Managers reported that employees actually used these excuses to take a day off over the last year.

  1. I just put a casserole in the oven
  2. My plastic surgery needs some tweaking to get it just right
  3. My feet and legs fell asleep when I was sitting in the bathroom and when I stood up I broke my ankle
  4. I was gambling at the casino all weekend and still have money left. I need to stay to win it back
  5. I’m stuck in the blood pressure machine at the grocery store
  6. I have a gallstone and I want to heal it holistically
  7. I put my uniform in the microwave to dry it and it caught on fire
  8. I accidentally got on a plane
  9. I got lucky last night and don’t know where I am
  10. And the best one – I woke up in a good mood and don’t want to ruin it

And if none of those are good enough for you, maybe you can find one you like better on this Experience.com list of the best – or worst – excuses from past CareerBuilder surveys.

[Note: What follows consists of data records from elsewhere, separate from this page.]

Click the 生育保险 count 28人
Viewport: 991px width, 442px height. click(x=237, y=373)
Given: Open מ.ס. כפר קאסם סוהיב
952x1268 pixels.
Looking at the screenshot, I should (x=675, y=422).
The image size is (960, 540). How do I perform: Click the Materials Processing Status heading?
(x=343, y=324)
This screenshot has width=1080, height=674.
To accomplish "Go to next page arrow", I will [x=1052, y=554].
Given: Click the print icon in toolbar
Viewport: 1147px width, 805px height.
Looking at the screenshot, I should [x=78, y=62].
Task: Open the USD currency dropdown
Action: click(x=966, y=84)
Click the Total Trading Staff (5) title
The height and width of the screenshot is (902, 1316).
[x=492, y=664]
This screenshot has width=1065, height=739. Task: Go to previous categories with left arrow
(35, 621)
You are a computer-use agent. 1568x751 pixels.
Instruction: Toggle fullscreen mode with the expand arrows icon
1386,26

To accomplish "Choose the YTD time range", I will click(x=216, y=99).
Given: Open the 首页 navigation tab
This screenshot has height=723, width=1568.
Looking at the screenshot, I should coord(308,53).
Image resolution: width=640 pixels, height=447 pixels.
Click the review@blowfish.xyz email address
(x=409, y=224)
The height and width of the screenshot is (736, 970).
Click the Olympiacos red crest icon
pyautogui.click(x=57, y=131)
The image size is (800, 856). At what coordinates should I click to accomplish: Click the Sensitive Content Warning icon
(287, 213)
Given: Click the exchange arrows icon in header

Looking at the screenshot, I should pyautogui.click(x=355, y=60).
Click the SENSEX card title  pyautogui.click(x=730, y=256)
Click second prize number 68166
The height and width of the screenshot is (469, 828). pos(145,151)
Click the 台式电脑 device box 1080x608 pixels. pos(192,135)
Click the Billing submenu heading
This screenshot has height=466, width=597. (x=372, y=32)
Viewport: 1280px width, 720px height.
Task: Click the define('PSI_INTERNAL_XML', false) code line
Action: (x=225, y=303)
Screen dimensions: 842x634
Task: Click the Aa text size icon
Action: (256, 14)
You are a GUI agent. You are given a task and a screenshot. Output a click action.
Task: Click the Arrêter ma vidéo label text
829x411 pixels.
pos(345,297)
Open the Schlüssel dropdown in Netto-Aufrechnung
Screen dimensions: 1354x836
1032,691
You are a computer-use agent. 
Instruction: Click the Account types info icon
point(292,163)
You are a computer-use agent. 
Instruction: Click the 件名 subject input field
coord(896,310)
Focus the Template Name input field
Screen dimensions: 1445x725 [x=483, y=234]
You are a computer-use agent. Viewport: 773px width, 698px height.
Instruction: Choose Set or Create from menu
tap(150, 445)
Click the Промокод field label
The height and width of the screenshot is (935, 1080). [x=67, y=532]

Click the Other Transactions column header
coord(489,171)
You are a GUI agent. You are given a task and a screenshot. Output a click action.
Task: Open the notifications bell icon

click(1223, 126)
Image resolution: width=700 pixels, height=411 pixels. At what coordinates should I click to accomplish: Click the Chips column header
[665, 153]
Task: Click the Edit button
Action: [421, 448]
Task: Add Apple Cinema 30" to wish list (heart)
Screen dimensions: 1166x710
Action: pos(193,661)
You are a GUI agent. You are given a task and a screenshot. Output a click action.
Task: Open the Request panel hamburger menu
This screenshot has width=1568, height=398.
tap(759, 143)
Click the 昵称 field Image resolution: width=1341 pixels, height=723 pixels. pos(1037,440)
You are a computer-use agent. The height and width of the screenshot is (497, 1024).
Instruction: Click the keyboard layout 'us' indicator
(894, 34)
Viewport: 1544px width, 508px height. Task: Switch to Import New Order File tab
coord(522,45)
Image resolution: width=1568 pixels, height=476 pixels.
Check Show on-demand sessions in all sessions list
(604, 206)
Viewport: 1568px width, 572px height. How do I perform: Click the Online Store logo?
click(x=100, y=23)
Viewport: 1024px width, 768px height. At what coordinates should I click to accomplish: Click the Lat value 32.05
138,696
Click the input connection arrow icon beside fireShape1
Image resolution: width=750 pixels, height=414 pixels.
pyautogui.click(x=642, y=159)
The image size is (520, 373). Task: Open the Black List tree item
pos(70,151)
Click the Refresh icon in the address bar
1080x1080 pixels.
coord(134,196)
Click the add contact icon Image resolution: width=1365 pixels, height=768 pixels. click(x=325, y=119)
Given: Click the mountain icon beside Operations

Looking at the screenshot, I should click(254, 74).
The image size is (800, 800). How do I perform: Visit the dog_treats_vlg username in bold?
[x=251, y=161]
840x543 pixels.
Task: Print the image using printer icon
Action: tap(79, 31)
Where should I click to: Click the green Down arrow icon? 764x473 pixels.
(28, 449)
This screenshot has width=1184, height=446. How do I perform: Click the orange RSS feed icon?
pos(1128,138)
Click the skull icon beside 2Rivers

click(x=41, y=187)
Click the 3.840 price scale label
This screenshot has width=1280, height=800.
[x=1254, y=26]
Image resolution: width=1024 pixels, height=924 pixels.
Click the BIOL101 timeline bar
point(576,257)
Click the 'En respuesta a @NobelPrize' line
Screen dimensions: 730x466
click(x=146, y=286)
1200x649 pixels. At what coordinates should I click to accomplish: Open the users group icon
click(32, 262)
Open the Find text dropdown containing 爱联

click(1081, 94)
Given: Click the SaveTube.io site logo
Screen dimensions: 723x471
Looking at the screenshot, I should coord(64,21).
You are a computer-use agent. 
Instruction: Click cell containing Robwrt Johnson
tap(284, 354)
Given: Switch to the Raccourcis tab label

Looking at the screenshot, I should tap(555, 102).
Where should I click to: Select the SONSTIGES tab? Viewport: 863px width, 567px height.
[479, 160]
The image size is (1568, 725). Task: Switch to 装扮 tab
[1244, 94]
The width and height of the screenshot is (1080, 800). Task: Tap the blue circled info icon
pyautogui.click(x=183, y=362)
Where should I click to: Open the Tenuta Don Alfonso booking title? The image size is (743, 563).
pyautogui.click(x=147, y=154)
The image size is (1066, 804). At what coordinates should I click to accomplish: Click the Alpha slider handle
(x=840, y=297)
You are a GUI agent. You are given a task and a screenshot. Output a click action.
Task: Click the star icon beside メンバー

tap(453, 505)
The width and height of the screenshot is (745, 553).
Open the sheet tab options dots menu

  • I was sprayed by a skunk.
  • I tripped over my dog and was knocked unconscious.
  • My bus broke down and was held up by robbers.
  • I was arrested as a result of mistaken identity.
  • I forgot to come back to work after lunch.
  • I couldn’t find my shoes.
  • I hurt myself bowling.
  • I was spit on by a venomous snake.
  • I totaled my wife’s jeep in a collision with a cow.
  • A hitman was looking for me.
  • My curlers burned my hair, and I had to go to the hairdresser.
  • I eloped.
  • My brain went to sleep, and I couldn’t wake it up.
  • My cat unplugged my alarm clock.
  • I had to be there for my husband’s grand jury trial.
  • I had to ship my grandmother’s bones to India. (note: she passed away 20 years ago)
  • I forgot what day of the week it was.
  • Someone slipped drugs in my drink last night.
  • A tree fell on my car.
  • My monkey died.

Before you waste a lot of time dreaming up an original excuse of your own, though, consider this – according to the majority of the managers surveyed, the most believable excuse was simply saying, “I’m sick.”

No matter what excuse you use, just remember to stay away from social media if you are playing hooky because your boss does pay attention to what you say on Facebook and Twitter. The Inqusitr reported last year that one woman was fired over a Facebook rant she posted after getting passed up for a promotion.

According to WKRC TV, one in four employers caught an employee lying about being sick by checking social media. Nearly one-fourth of those employers actually fired the employee, and over half of them confronted the employee with the lie and reprimanded them.

Have you ever used a fake excuse for missing work?